Your task: Return every line from the one with "- $11.00 (97, 943)" through the one with "Accept (1305, 2169)", inclusive, exactly as it appears below.

(Beginning of Given data)

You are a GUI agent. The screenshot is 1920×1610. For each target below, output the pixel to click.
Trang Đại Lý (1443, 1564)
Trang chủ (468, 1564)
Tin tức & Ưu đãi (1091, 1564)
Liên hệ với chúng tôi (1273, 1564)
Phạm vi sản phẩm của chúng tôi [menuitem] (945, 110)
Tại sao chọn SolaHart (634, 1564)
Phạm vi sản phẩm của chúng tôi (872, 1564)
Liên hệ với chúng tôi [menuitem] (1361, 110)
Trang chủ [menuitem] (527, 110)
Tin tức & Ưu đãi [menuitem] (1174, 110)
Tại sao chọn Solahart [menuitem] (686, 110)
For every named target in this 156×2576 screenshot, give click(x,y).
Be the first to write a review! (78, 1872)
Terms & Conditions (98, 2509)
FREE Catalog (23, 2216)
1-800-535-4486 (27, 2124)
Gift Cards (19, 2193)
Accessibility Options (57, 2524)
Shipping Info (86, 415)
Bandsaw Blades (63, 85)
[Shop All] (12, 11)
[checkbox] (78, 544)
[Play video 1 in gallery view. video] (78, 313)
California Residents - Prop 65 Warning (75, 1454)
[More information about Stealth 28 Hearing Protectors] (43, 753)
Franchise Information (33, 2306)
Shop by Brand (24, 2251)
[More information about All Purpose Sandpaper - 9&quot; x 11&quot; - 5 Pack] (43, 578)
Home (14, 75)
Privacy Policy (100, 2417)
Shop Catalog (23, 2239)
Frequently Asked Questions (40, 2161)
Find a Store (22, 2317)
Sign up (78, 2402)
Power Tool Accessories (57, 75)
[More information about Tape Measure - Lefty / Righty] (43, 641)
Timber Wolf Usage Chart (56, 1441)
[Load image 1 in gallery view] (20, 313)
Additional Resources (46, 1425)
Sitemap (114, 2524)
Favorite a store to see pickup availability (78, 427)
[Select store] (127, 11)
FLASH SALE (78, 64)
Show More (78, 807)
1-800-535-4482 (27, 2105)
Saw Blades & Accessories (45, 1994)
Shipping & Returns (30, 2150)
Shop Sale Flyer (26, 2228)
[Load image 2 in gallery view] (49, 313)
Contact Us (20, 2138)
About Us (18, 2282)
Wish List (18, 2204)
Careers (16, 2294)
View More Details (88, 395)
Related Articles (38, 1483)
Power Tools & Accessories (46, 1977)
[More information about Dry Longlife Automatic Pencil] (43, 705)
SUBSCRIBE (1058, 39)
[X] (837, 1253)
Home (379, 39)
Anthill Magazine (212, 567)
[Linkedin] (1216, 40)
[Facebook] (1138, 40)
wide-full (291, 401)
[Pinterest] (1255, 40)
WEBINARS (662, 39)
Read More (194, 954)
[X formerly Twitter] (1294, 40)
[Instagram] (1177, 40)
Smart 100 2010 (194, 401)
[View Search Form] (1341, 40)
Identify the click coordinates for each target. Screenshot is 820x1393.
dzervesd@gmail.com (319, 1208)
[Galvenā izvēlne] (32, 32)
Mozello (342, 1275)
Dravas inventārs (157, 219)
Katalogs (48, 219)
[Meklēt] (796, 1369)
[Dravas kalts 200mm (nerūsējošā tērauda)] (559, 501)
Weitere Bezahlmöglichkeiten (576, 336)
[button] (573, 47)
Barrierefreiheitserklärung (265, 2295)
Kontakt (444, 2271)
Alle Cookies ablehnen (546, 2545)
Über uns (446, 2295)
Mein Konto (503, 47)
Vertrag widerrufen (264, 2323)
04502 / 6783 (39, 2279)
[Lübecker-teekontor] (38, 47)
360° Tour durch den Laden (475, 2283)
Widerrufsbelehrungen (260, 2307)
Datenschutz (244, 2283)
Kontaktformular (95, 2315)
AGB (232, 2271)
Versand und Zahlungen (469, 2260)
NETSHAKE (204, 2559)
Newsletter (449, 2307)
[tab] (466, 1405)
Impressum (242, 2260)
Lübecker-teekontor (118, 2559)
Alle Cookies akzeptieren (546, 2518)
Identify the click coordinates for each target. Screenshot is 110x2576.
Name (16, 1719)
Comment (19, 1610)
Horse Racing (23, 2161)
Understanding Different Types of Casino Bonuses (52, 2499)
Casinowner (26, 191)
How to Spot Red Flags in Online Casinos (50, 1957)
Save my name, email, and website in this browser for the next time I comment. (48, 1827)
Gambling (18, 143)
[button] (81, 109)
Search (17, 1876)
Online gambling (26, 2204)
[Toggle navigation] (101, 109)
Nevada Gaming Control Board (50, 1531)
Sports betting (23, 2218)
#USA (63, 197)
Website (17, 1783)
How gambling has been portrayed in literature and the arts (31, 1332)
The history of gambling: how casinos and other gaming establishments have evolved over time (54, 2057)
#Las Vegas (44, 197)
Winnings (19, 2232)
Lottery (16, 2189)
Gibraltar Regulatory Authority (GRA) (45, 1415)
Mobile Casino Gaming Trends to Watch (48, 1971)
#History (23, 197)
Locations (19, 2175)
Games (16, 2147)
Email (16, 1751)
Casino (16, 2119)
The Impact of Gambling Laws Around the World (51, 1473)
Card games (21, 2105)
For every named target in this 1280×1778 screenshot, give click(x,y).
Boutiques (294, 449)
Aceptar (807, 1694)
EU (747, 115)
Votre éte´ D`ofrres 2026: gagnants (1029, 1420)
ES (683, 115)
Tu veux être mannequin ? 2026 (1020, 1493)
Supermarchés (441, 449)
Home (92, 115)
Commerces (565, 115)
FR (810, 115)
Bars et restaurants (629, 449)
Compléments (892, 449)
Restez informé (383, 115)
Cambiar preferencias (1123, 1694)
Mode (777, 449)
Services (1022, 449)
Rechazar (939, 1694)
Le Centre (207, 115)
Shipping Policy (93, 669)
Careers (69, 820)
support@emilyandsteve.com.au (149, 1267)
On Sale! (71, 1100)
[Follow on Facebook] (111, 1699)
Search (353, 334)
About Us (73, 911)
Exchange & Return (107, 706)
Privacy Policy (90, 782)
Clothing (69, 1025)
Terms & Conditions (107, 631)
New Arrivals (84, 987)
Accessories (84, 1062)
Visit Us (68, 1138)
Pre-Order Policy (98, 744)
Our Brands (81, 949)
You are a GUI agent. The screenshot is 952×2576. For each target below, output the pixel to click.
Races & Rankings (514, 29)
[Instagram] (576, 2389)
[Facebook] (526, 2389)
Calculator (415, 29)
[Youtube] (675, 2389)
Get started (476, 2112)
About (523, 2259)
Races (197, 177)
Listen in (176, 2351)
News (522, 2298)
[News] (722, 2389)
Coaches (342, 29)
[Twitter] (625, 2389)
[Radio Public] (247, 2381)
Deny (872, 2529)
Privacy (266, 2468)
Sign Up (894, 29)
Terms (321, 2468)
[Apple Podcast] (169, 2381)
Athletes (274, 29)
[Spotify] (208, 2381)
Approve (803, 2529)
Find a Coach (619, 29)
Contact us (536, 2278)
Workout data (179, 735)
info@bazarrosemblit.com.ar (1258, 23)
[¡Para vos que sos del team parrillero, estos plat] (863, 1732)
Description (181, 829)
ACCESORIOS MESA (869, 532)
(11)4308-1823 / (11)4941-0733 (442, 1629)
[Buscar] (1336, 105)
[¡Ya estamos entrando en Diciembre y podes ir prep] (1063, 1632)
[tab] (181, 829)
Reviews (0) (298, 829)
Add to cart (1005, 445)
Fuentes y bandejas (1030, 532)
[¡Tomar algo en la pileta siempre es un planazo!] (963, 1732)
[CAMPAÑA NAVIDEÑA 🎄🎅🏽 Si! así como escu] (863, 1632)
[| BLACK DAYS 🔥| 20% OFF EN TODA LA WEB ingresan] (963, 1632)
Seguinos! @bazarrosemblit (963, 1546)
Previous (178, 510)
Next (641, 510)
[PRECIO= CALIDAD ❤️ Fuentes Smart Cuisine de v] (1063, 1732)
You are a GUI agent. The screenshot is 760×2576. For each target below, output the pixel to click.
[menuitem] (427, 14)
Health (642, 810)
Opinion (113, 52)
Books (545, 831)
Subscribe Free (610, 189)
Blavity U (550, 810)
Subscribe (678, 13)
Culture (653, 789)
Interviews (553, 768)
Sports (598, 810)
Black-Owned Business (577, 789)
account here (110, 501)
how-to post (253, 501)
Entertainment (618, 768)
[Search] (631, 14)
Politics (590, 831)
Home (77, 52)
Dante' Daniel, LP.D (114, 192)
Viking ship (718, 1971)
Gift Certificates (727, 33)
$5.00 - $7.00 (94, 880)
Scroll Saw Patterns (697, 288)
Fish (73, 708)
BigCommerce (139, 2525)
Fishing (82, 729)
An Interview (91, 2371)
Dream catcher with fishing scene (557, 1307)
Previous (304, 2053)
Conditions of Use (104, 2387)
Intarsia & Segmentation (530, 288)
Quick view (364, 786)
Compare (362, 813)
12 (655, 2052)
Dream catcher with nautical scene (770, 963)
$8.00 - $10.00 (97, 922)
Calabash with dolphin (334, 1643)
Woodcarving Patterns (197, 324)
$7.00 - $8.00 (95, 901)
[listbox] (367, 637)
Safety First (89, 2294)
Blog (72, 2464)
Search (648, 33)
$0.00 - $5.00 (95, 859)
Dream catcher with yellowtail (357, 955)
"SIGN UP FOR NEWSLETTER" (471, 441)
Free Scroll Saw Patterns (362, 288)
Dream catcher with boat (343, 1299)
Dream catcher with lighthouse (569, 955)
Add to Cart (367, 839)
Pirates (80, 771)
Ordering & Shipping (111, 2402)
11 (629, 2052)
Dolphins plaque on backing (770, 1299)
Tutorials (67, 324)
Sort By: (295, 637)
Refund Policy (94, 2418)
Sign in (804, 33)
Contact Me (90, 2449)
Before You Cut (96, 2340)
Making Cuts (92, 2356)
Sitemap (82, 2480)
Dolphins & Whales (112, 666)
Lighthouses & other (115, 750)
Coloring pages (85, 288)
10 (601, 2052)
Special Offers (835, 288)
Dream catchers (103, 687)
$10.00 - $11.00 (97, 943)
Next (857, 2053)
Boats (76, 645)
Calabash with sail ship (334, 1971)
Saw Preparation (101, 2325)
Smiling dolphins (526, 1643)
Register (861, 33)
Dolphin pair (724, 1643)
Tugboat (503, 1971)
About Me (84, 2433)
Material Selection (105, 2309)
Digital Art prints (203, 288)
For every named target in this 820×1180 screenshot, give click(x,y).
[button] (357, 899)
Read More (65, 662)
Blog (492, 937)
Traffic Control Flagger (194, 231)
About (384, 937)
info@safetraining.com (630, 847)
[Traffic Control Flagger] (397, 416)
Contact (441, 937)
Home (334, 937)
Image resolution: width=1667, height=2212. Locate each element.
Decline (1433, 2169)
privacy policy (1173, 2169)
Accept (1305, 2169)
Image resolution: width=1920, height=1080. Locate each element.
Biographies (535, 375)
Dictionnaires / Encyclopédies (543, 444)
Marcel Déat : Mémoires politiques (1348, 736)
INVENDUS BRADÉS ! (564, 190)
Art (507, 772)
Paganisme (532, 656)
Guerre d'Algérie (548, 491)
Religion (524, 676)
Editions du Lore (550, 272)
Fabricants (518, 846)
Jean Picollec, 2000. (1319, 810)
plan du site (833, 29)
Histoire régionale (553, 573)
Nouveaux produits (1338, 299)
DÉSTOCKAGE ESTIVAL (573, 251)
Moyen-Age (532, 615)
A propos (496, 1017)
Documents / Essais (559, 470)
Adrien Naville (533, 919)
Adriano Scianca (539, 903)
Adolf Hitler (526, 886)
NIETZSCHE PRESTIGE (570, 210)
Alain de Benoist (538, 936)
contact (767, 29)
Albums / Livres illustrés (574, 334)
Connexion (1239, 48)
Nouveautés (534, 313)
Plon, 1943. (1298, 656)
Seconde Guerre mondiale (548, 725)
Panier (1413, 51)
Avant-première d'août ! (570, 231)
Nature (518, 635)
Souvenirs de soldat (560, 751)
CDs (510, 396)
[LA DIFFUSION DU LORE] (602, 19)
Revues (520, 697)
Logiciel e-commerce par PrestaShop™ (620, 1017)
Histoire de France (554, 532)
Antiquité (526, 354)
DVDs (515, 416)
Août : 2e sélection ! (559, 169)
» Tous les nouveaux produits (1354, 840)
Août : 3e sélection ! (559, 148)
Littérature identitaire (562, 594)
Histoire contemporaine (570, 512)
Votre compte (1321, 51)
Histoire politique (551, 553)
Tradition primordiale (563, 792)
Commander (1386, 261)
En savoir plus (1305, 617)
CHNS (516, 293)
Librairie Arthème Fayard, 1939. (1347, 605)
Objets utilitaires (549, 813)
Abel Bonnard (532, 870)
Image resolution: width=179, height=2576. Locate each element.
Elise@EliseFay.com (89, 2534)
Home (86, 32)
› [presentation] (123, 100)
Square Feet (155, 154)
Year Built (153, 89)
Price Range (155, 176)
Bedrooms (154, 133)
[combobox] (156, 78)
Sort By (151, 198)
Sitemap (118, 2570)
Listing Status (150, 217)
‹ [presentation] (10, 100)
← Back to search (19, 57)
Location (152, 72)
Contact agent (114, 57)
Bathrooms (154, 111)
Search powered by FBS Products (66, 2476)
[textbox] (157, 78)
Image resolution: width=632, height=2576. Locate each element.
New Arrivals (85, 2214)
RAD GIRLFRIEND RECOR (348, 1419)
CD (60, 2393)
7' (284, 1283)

(End of Given data)

Completed task:
$10.00 - $11.00 (97, 943)
Next (857, 2053)
Boats (76, 645)
Calabash with sail ship (334, 1971)
Saw Preparation (101, 2325)
Smiling dolphins (526, 1643)
Register (861, 33)
Dolphin pair (724, 1643)
Tugboat (503, 1971)
About Me (84, 2433)
Material Selection (105, 2309)
Digital Art prints (203, 288)
For every named target in this 820×1180 screenshot, give click(x,y).
[button] (357, 899)
Read More (65, 662)
Blog (492, 937)
Traffic Control Flagger (194, 231)
About (384, 937)
info@safetraining.com (630, 847)
[Traffic Control Flagger] (397, 416)
Contact (441, 937)
Home (334, 937)
Image resolution: width=1667, height=2212. Locate each element.
Decline (1433, 2169)
privacy policy (1173, 2169)
Accept (1305, 2169)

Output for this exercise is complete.